Se starò chiusa in questo albergo infido,
     In queste selve strane, in questi monti,
     Il mio dolente, e ingiurioso strido
     Moverà i sassi, gli arbori, e le fonti;
     E tutti i vitij tuoi di grido in grido
     Faro à quest’aere manifesti, e conti.
     E pregol, s’alcun Nume in lui si cela,
     Ch’ascolti il pianto mio, la mia querela.

Tre diero affetti assalto al Tracio petto,
     Tutti in un punto, Amor, timore et ira.
     Amor gli pone innanzi il gran diletto,
     Che stà ne la beltà, chi in lei rimira.
     Il timor, che non scopra il suo difetto,
     À torla al mondo il cor barbaro inspira.
     Accende nel suo cor l’ ira da sezzo
     L’ingiuria di colei, l’odio, e ’l disprezzo.

Può nel Signore ingiusto il timor tanto,
     Ch’ in dubbio stà, se dee sbandir l’Amore.
     L’accende di colei l’ ingiuria, e ’l pianto
     Di desio, di vendetta, e di furore.
     Il calor natural s’ incentra intanto,
     E fa bollire il sangue intorno al core.
     Da la circonferentia al centro corre
     Col foco il sangue, e à suo desio soccorre.

Mentre, che ’l foco intorno al core accese
     L’ardor, ch’al corpo estremo venne manco;
     Quel sangue, ch’al suo centro il corso prese,
     Lasciò il volto crudel pallido, e bianco.
     Ma il cor poi con l’usura il foco rese
     Al volto, ne fu mai si rosso unquanco;
     E de l’ira, che in lui si fè perfetta,
     Rendè ogni estremità turbata, e infetta.

Poi c’hebbe l’ira accesa il furor mosso,
     E fatto il senno à lui men fido, e saggio,
     E ’l volto fè venir di bianco rosso,
     E lampeggiargli ogni occhio come un raggio;
     Privò del ferro il fodro, e corse adosso
     À lei, che stridea anchor per farle oltraggio.
     Ma Amor nel suo bel volto à por si venne,
     E al suo crudo furor troncò le penne.

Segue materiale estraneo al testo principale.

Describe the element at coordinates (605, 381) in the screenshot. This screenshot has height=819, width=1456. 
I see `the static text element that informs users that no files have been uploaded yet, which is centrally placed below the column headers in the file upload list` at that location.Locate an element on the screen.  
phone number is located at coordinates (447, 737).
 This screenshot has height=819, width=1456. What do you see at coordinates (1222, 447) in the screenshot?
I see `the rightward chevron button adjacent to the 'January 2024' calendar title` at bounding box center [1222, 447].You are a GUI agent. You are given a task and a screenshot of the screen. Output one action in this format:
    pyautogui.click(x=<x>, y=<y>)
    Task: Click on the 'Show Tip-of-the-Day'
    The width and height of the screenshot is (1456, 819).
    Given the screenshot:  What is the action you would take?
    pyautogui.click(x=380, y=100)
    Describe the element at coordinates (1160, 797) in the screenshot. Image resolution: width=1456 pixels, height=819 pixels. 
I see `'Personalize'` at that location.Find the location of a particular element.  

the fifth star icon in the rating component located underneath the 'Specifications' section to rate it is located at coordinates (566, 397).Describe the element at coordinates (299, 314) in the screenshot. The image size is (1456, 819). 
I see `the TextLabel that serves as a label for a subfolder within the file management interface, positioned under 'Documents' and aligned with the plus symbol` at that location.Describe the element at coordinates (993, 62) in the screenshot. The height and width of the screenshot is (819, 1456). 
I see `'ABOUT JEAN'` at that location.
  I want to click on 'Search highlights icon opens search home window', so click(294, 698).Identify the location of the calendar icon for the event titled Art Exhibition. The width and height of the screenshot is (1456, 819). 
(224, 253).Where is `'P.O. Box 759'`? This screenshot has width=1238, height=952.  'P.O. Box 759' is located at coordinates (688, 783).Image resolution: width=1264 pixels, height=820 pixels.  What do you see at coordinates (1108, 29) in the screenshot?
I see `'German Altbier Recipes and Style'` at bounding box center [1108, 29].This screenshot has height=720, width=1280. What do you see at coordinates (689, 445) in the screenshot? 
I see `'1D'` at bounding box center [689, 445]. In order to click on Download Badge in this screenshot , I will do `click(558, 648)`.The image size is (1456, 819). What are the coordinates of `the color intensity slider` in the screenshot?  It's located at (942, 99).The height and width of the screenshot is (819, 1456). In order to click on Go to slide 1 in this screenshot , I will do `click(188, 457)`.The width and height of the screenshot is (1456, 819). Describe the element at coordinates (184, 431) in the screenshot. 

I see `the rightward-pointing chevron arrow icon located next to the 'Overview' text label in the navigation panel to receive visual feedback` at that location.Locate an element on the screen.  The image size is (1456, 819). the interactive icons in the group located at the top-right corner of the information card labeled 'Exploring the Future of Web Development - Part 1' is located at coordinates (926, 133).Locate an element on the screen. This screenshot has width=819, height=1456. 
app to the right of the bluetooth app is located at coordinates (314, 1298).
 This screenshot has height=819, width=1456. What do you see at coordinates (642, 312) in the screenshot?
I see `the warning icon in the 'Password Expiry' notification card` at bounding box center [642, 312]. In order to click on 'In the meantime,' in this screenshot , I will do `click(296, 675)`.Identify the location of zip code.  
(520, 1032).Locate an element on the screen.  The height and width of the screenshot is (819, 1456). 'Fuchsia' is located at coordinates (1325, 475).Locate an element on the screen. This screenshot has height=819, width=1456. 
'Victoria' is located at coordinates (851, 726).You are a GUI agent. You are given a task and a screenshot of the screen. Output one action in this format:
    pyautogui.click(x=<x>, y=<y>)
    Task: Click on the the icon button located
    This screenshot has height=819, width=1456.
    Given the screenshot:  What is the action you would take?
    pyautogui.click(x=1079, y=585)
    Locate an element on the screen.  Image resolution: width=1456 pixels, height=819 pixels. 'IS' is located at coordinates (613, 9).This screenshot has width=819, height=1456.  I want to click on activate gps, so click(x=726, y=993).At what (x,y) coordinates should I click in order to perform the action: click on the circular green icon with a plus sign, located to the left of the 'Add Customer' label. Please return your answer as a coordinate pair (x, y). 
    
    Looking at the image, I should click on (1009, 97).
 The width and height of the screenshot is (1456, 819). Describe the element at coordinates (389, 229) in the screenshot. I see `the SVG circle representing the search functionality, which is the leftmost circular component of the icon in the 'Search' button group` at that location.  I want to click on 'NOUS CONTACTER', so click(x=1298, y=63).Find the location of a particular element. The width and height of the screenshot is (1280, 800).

Ella, che ’l ferro in aria splender vede,
     D’afflitta, e sconsolata vien contenta:
     E, perche debbia ucciderla si crede,
     Liberamente il collo gli appresenta.
     In tanto Amor, che nel suo volto siede,
     Contra il furor di Tereo un dardo aventa:
     L’empio à quel colpo il suo ferir ritarda,
     E d’ ira arso, e d’Amore altier la guarda.

L’ira, e ’l furor di novo in lui s’accende,
     E fuor d’ogni pietà la prende, e lega,
     E non ascolta Amore, e non intende,
     Che nel suo viso il rilusinga, e prega,
     Hor mentre, ch’ella stride, e ’l vilipende,
     E i vitij suoi con più superbia spiega.
     Le pone un legno in bocca, onde non puote
     Serrarla più, ne più formar le note.

Fà il legno il ponte, e toglie la parola
     À lei, che i denti miseri non serra:
     Poi non sò donde una tenaglia invola,
     E la superba lingua invitta afferra,
     In fuor la tira, e fin presso à la gola
     Co’l ferro empio la taglia, e getta in terra;
     La qual per l’orma heril s’aggira, e serpe,
     Come coda suol far tronca dal serpe.